Себастьян порывисто вскакивает со стула, стукнувшись при этом коленями о ножку стола; тарелки выплевывают на скатерть карри. Повернувшись спиной к комнате, Себастьян останавливается у балконной двери и всматривается в стекло, ловя свое смутное отражение. Он видит по своему лицу, что ему известно, что нужно сказать. Это включало бы в себя слова: «правда», «доверие», «я» и «Даббелинг». Наверное, в этом было единственное спасение для него и для Майки. Новое чувство замкнуло его уста. Какая-то нерушимая убежденность, что теперь уже поздно.

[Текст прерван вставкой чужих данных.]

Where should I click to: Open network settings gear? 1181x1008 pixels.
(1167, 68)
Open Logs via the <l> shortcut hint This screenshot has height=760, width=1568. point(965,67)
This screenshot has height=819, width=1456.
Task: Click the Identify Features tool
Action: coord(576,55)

— Пожалуйста, Себастьян! Я прошу тебя!
Он оборачивается и видит перед собой умоляющие глаза Майки. Себастьяну хочется соскользнуть по стене на пол и спрятать голову, уткнувшись себе в колени. Возможно, не такая уж плохая мысль. По крайней мере, лучше, чем то, что он сделал сейчас, — поплелся, сам не зная зачем, куда понесут ноги. На пороге ему удается еще раз хорошенько разглядеть Майку, которая сидит какая-то очень уж щупленькая, понурая и худенькая. Он нюхом чует в ней страх, который делает ее чужой и жесткой. Он видит, как моргают ее веки, видит испуганные руки, вцепившиеся в край скатерти. Себастьян не представляет себе, как может выжить в таком мире, как этот, существо с такими крошечными ручками. Как оно может вырастить ребенка. Любить такого мужчину, как он. Он разделяет убежденность Майки, что она и Лиам не что иное, как жертвы. Всю вину несет он один, и в данный момент — из комнаты в прихожую.
— Я возьму твою машину, — говорит он оттуда громко. — Моя арестована. Увидимся позже.
Никогда он не ощущал все бессилие человека так отчетливо, как во время короткого пути из квартиры. Вся эта высокопарная чепуха насчет прямохождения, дара речи и свободной воли, оказывается, всего лишь смехотворное вранье. Вот ключи от машины, перила лестницы, чугунный фонарь на улице, деревья и дома. Майкина малолитражка, стоящая в переулке. Мир — это система управления, указаниями которой следует руководствоваться.